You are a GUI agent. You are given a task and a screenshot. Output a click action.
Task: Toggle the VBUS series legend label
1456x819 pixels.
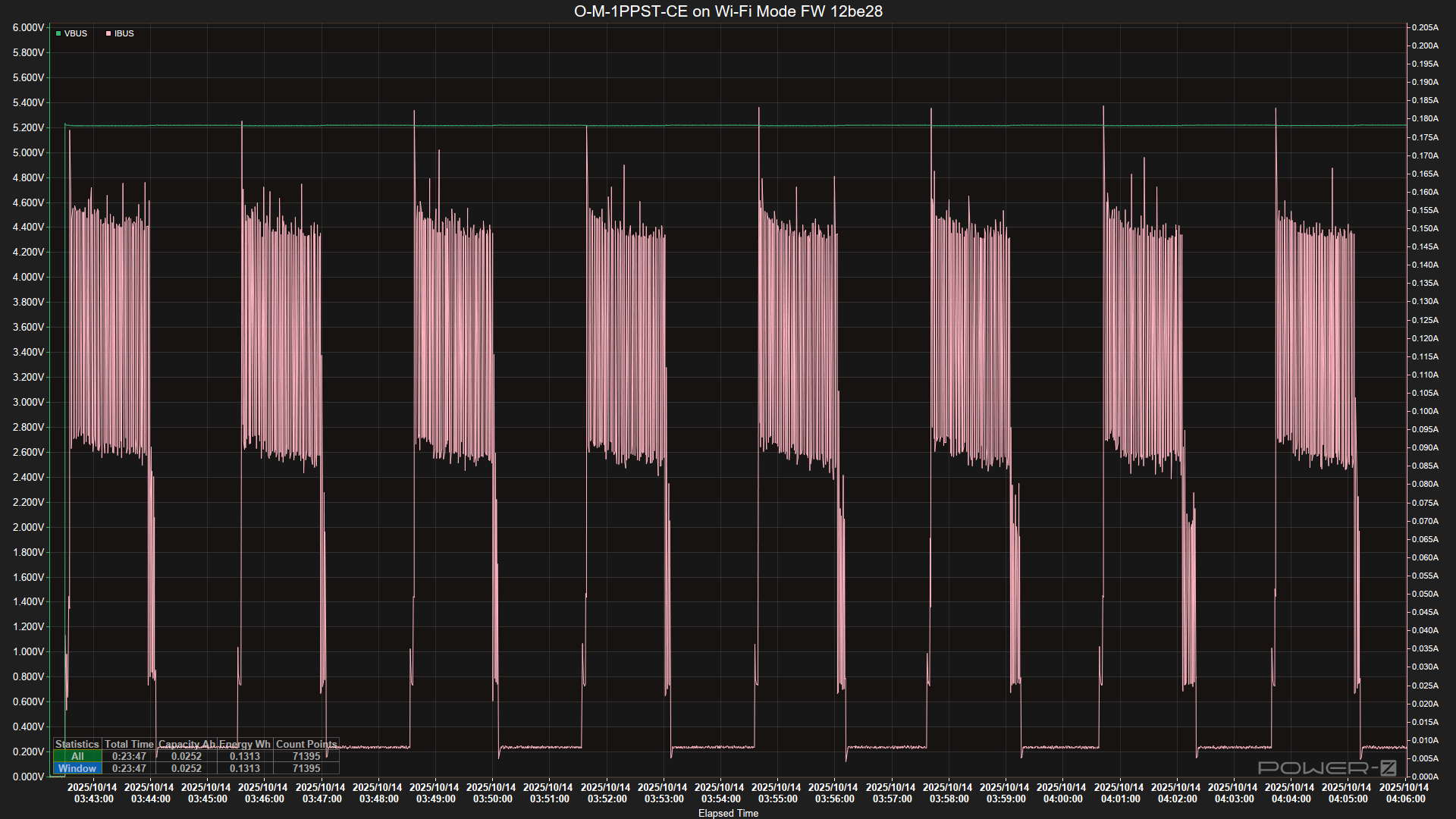[x=76, y=33]
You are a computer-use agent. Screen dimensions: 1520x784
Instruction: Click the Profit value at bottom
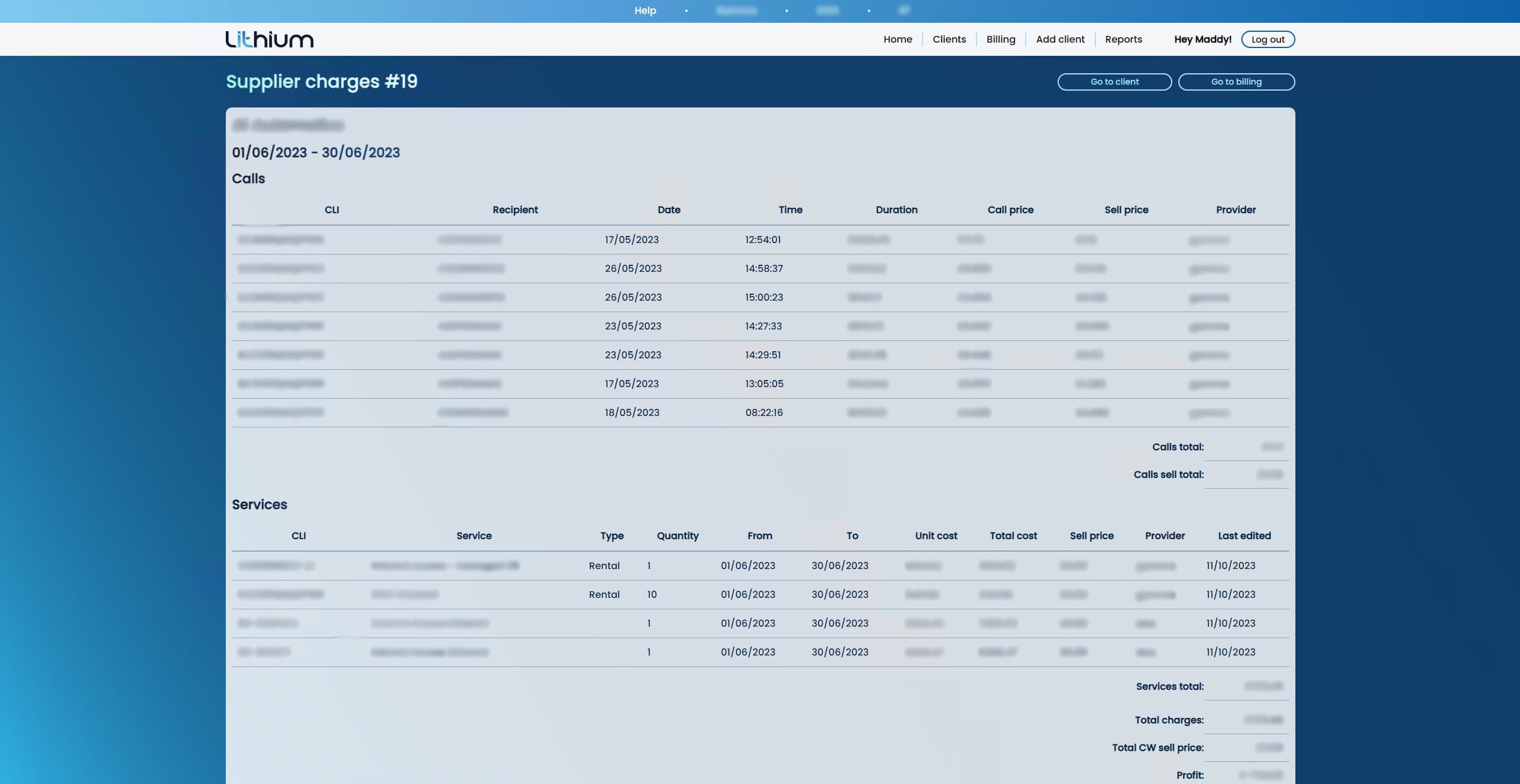[x=1261, y=774]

REQUIRED WORK:
When you copy the records above, keep every word exact and drop the pictures.

ANSWER TO THIS PROBLEM:
You are a GUI agent. You are given a task and a screenshot. Output a click action.
Task: Toggle the VBUS series legend label
1456x819 pixels.
[x=76, y=33]
You are a computer-use agent. Screen dimensions: 1520x784
Instruction: Click the Profit value at bottom
[x=1261, y=774]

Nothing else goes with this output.